:: Record extracts

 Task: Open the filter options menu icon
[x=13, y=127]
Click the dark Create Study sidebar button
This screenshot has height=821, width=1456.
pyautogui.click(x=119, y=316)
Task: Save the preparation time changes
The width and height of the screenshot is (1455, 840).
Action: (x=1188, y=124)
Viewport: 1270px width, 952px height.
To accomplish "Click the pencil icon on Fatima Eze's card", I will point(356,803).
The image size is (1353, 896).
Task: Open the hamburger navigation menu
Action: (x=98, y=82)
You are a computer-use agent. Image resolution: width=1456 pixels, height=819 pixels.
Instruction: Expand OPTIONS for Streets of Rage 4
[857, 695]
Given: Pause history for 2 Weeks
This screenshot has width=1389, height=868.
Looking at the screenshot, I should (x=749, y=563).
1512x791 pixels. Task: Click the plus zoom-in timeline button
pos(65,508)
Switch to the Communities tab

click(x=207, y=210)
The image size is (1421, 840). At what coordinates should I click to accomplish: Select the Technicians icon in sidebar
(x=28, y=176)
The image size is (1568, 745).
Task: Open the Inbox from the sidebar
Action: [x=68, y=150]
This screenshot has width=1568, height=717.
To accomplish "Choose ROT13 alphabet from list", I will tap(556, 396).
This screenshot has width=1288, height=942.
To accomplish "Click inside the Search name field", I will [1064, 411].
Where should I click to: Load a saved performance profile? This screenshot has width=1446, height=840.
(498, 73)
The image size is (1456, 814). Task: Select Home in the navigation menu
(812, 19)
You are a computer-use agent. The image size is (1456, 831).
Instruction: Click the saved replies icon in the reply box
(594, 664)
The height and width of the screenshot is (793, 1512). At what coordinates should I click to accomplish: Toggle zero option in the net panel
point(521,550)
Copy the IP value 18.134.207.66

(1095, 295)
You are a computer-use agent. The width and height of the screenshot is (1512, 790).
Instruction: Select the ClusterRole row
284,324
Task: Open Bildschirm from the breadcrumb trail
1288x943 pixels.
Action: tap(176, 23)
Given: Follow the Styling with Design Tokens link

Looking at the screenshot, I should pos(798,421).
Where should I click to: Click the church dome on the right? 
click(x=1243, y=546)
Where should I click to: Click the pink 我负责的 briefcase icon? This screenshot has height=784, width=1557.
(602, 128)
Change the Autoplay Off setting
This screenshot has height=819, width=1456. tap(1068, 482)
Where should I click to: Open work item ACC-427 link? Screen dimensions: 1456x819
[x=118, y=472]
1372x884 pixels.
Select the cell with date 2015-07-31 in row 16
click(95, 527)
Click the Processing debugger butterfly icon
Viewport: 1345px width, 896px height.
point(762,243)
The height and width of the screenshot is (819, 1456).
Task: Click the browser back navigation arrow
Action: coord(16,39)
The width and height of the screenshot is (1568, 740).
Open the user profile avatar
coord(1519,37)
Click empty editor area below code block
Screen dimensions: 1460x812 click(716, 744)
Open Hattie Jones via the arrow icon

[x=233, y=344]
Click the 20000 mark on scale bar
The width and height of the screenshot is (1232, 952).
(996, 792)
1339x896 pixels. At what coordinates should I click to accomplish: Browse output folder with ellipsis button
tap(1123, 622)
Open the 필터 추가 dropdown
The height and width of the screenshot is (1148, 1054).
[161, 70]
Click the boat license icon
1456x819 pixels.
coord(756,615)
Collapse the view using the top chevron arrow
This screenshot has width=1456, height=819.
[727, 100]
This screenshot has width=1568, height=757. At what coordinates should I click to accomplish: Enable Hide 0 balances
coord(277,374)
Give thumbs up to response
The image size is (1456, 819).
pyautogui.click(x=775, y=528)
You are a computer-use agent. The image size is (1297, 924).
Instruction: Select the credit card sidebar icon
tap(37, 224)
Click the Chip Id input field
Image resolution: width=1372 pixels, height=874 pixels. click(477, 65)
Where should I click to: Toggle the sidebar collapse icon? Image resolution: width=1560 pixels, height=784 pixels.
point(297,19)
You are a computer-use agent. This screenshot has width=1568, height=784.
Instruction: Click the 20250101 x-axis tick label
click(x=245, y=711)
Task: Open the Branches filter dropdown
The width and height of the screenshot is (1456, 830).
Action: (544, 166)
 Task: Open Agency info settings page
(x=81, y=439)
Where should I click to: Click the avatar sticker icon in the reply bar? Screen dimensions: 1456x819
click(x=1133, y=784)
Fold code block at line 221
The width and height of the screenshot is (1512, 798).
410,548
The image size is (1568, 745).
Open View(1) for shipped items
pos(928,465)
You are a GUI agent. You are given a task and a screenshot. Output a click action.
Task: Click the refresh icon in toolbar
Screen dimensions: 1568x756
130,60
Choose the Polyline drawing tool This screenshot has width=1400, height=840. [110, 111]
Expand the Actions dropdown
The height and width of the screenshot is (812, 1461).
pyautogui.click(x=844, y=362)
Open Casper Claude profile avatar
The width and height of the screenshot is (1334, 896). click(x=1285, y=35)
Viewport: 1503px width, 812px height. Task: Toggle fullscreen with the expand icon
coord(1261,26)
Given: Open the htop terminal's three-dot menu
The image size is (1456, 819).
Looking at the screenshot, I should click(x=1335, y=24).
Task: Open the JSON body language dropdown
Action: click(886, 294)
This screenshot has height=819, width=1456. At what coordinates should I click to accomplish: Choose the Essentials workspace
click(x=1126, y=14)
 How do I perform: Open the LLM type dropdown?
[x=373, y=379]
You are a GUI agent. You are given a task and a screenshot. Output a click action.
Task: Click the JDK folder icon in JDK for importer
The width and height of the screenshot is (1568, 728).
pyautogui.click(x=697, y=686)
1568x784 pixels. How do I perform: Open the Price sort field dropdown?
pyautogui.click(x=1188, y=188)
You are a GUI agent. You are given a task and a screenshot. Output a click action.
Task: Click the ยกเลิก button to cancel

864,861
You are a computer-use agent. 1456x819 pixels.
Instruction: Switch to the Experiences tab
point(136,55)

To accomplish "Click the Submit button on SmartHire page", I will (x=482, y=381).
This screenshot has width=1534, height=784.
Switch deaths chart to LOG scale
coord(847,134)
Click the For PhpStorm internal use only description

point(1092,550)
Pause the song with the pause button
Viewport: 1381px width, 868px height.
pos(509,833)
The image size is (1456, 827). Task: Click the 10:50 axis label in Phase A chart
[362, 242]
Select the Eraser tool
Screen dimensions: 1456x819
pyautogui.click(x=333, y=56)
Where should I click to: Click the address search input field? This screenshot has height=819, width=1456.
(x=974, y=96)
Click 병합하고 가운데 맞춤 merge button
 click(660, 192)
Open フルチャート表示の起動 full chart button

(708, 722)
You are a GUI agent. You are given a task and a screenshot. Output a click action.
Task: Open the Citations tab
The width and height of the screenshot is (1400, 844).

::::

Required action:
Copy out each line carrying the string "computer" from the data.

Reply:
You are a computer-use agent. Image resolution: width=1456 pixels, height=819 pixels.
You are a computer-use agent. The image size is (1456, 831).
You are a computer-use agent. The width and height of the screenshot is (1512, 790).
You are a computer-use agent. The image size is (1297, 924).
You are a computer-use agent. This screenshot has width=1568, height=784.
You are a computer-use agent. 1456x819 pixels.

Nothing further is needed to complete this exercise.